> **EXERCISE REQUIREMENTS**: Exactly as they stand, copy the lines from the one containing "Given: Switch to Choose A Room tab" to the final line of the data; leave out the pictures.

[Data excerpts]
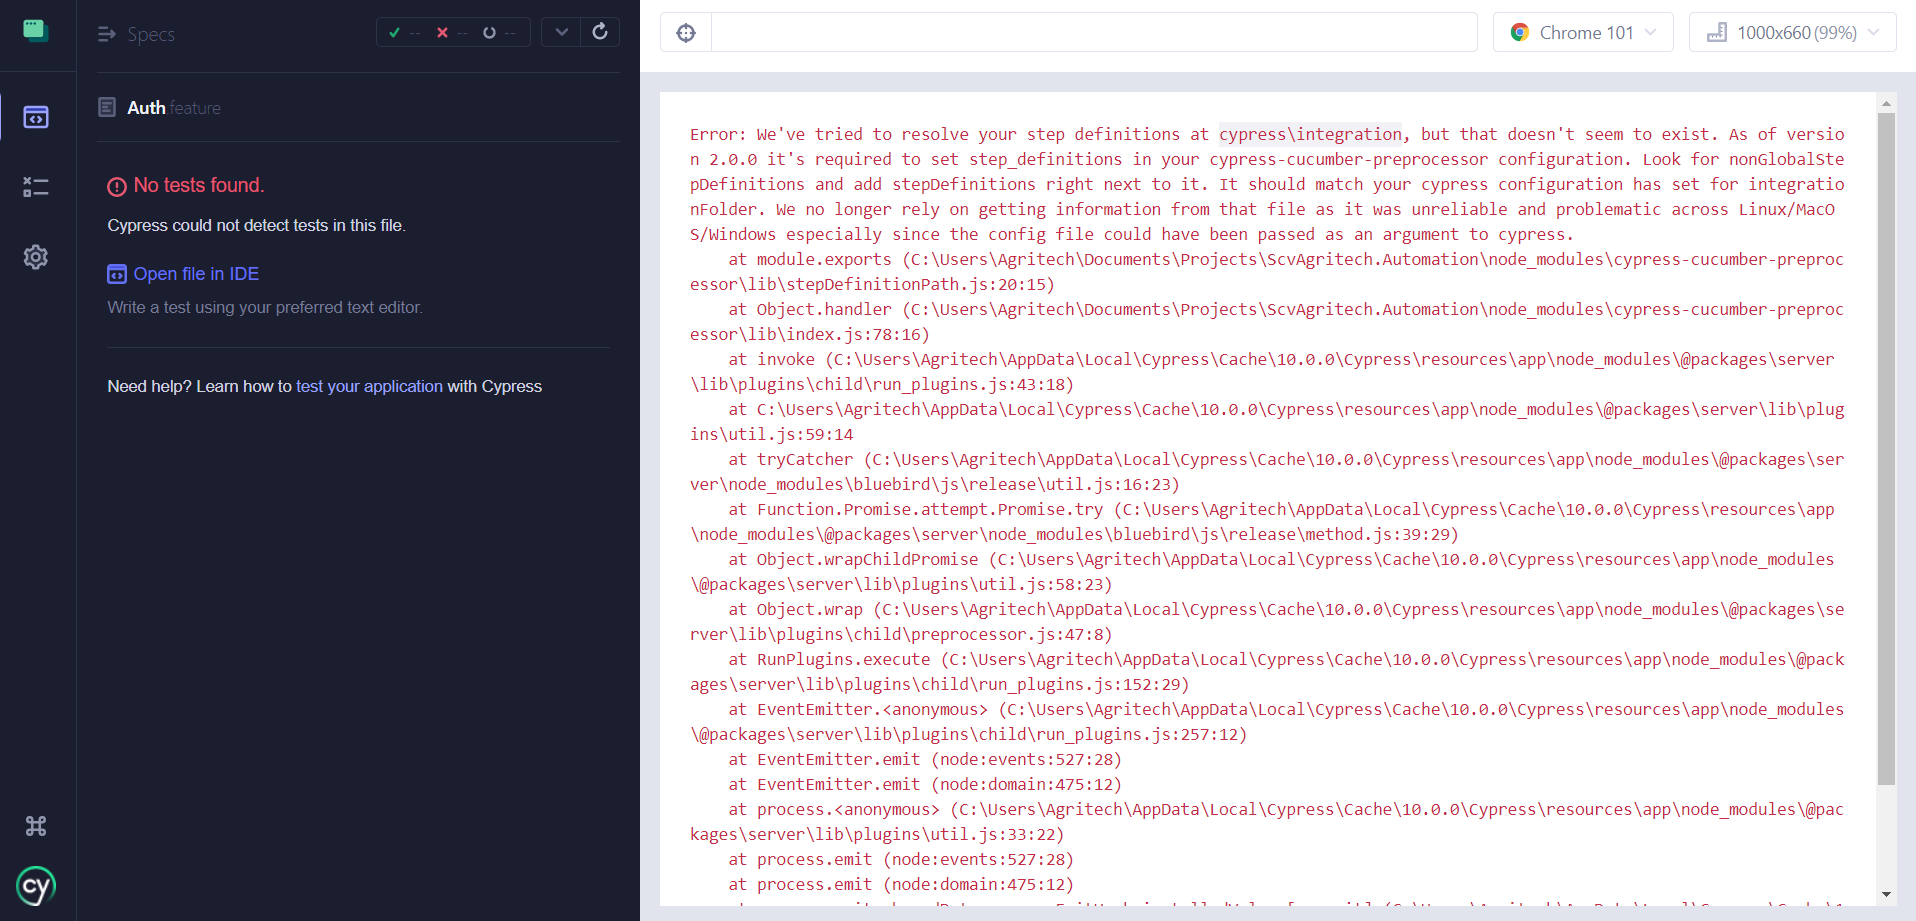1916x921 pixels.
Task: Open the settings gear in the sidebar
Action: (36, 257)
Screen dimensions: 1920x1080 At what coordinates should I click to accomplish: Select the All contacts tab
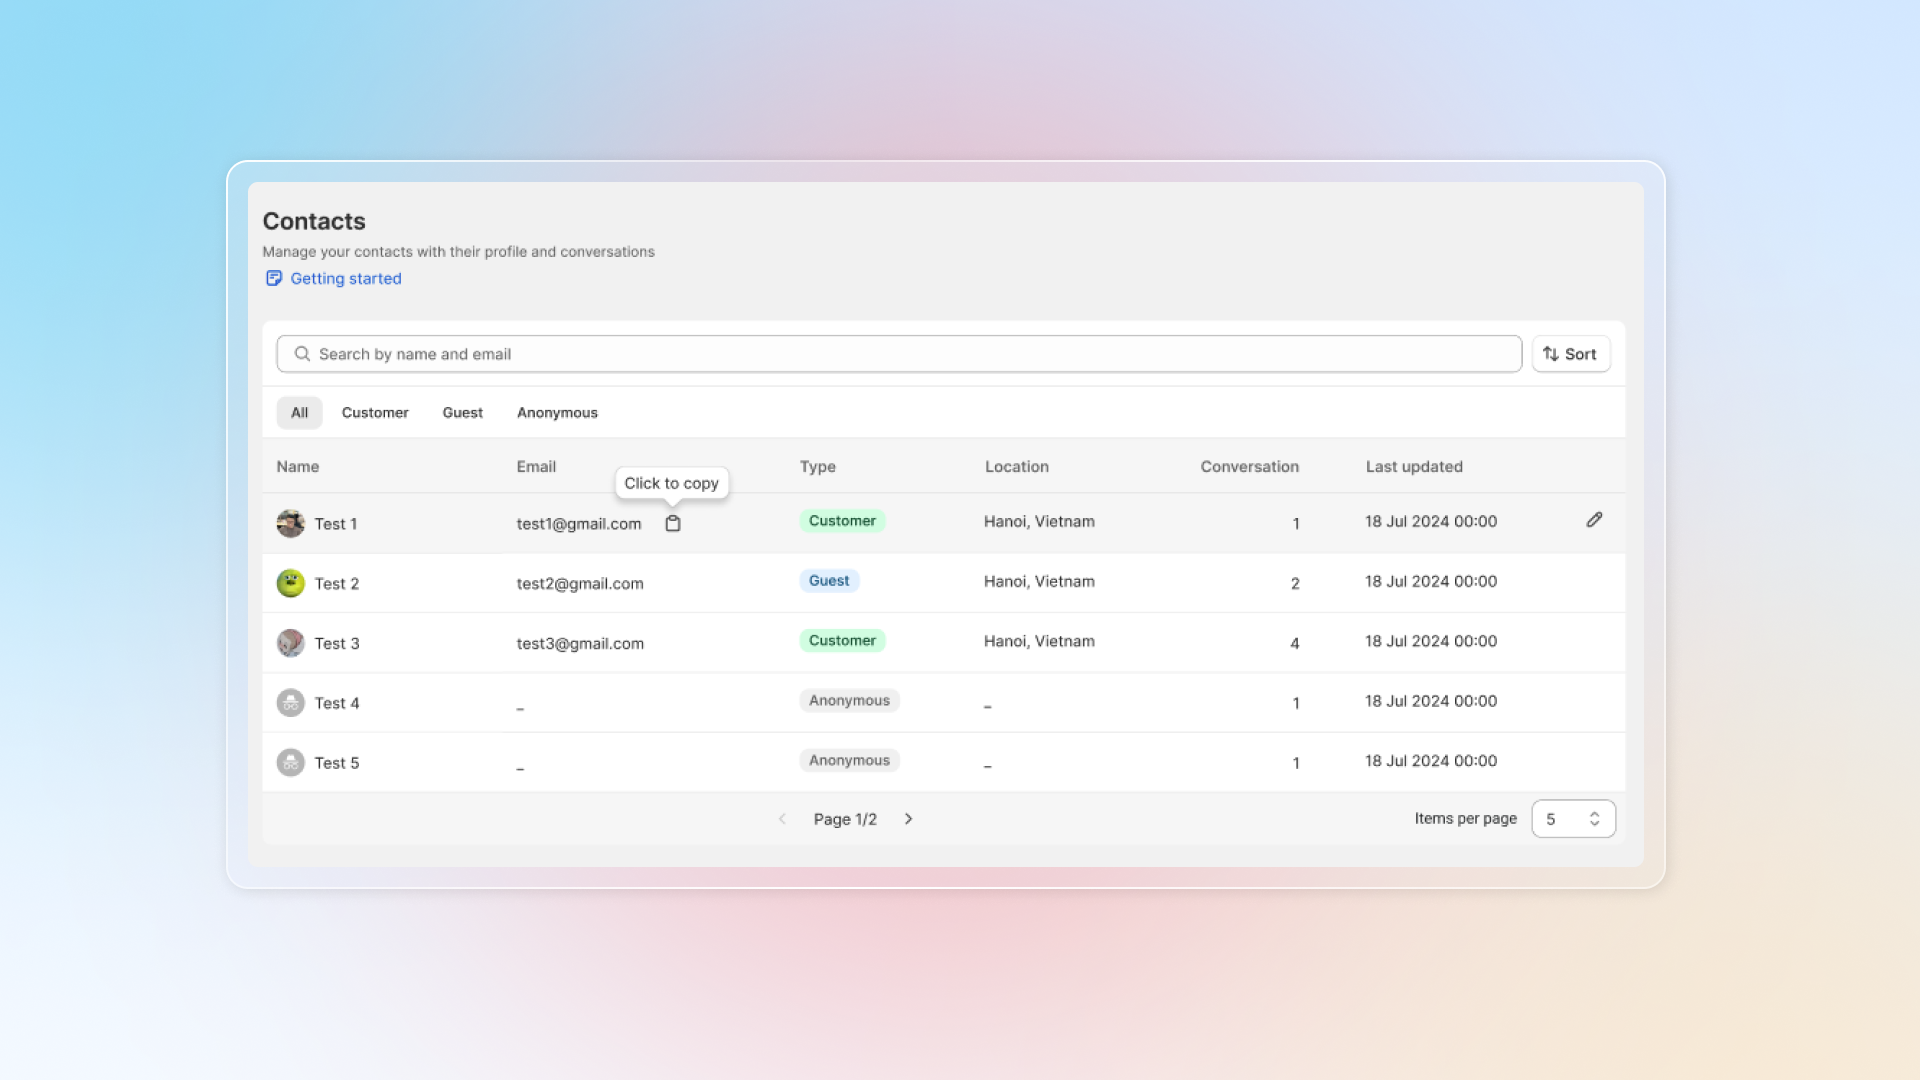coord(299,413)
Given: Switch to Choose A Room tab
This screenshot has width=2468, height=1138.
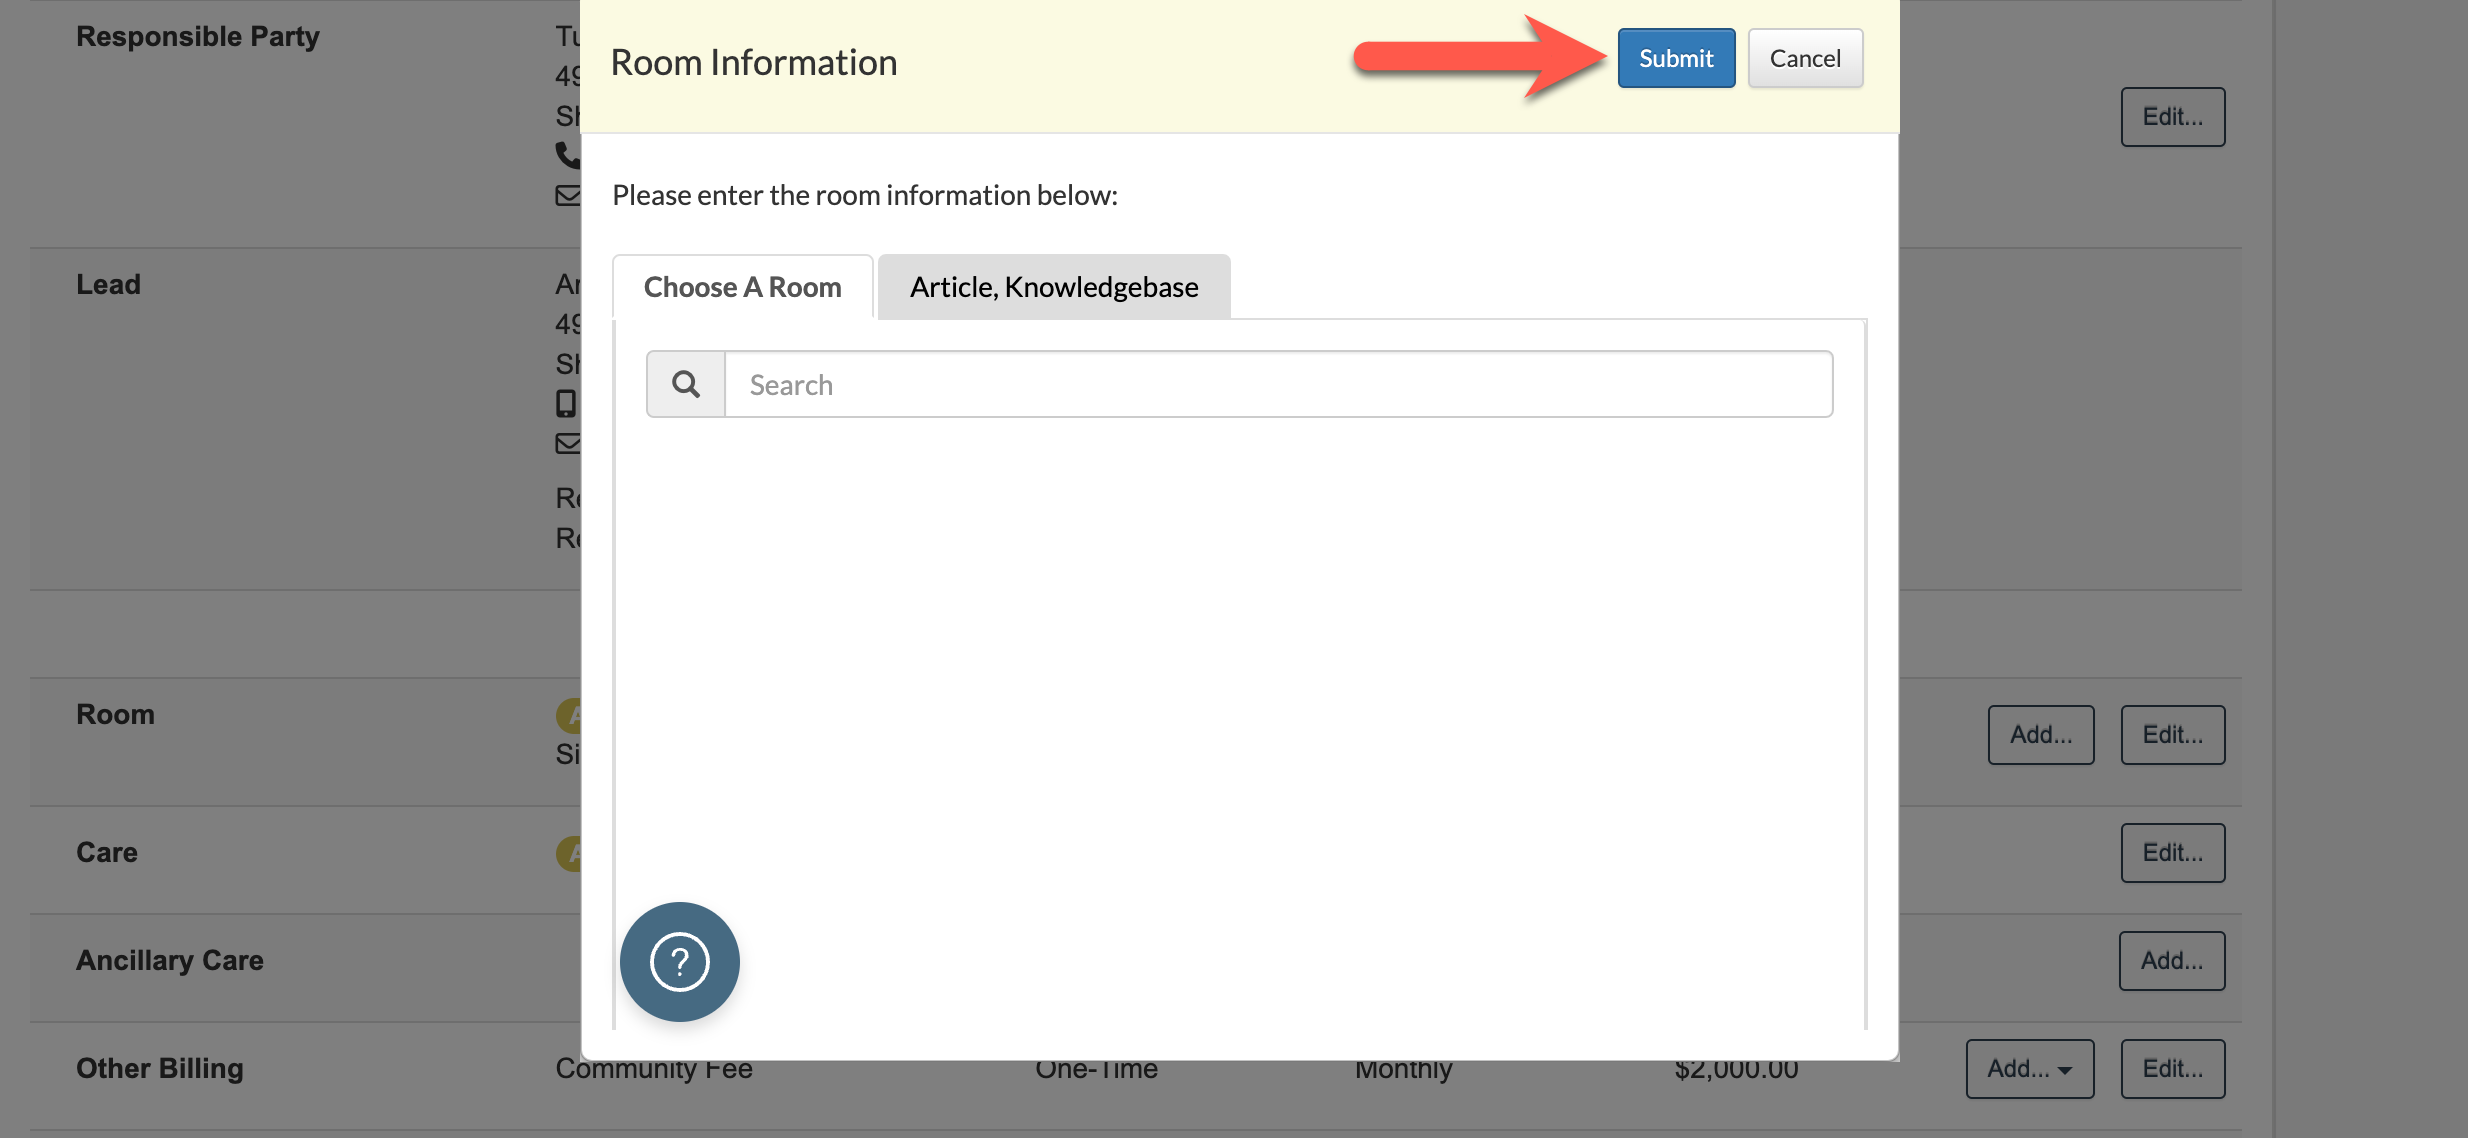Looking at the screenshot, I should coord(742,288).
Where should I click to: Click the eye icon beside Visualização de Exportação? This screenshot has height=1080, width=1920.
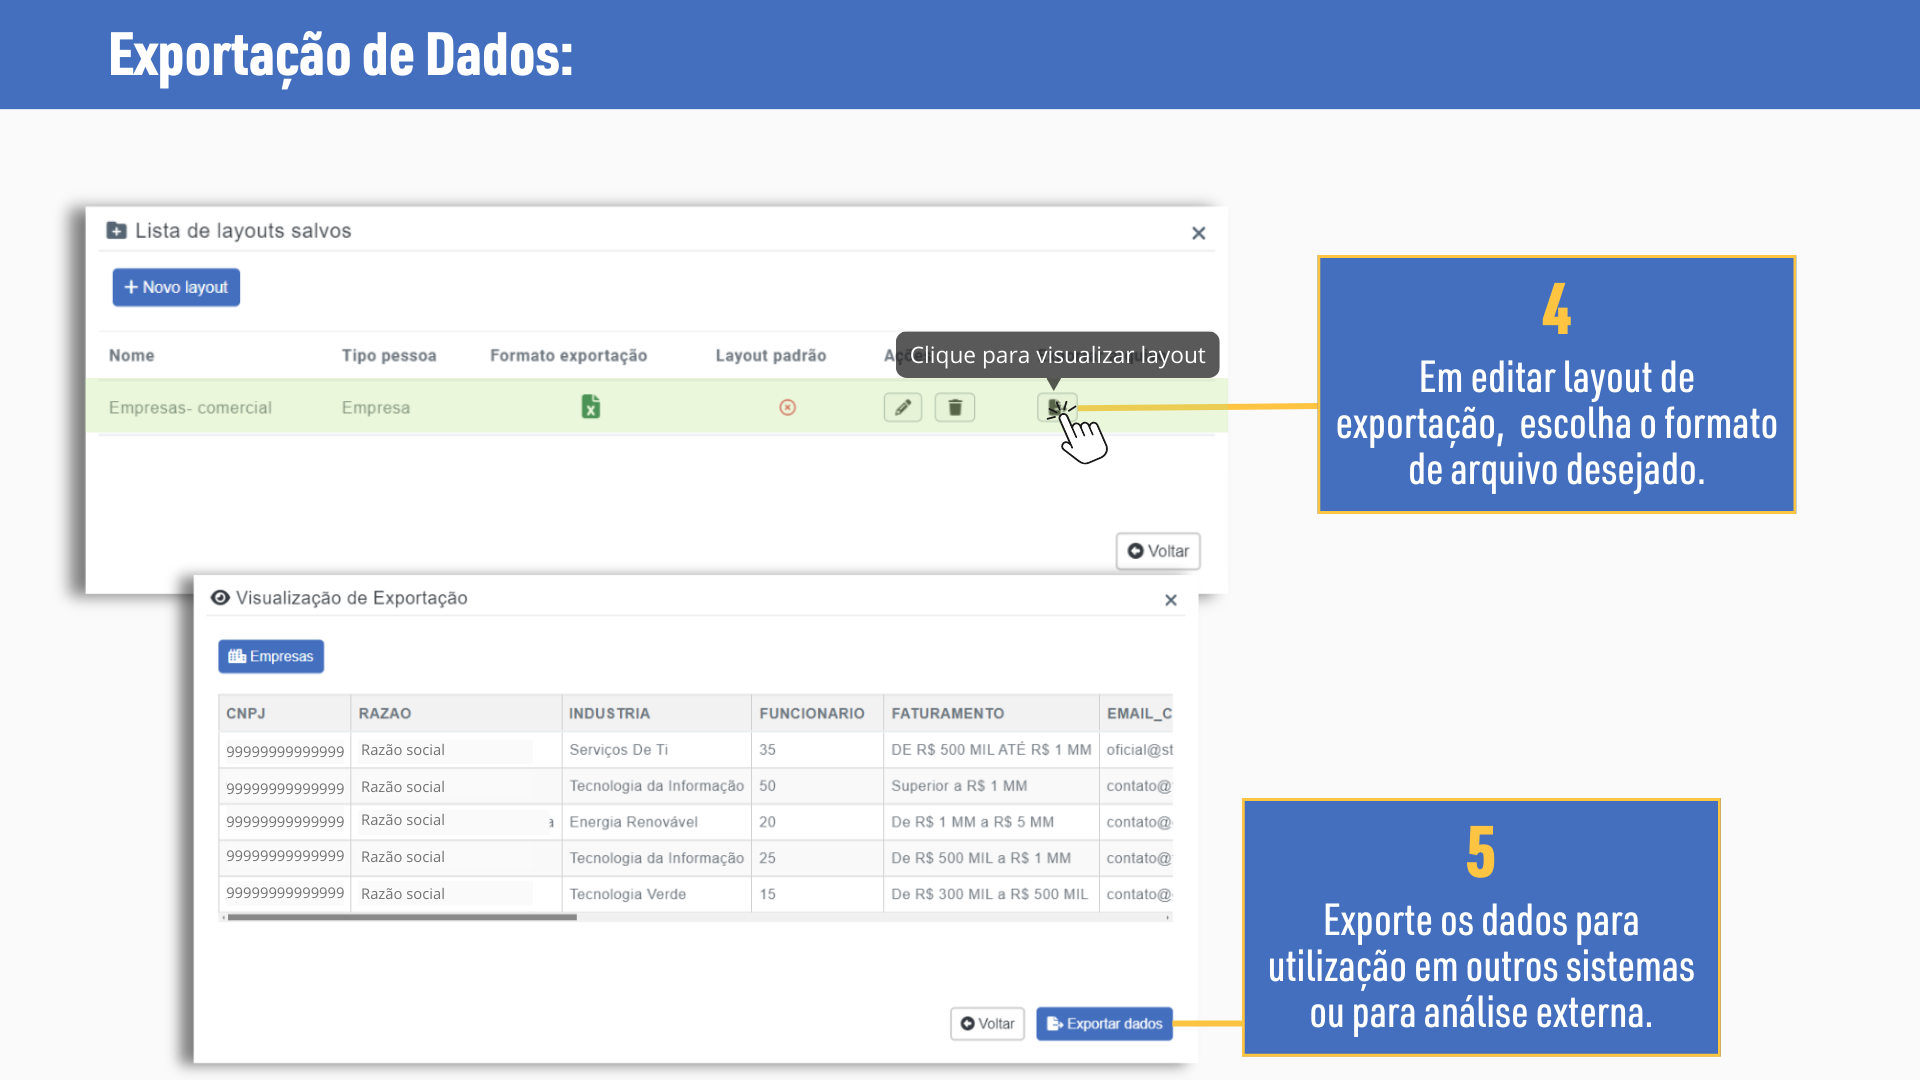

> **REPLY**:
Given: Switch to Choose A Room tab
This screenshot has width=2468, height=1138.
Looking at the screenshot, I should coord(742,288).
Where should I click to: Click the eye icon beside Visualização de Exportação? This screenshot has height=1080, width=1920.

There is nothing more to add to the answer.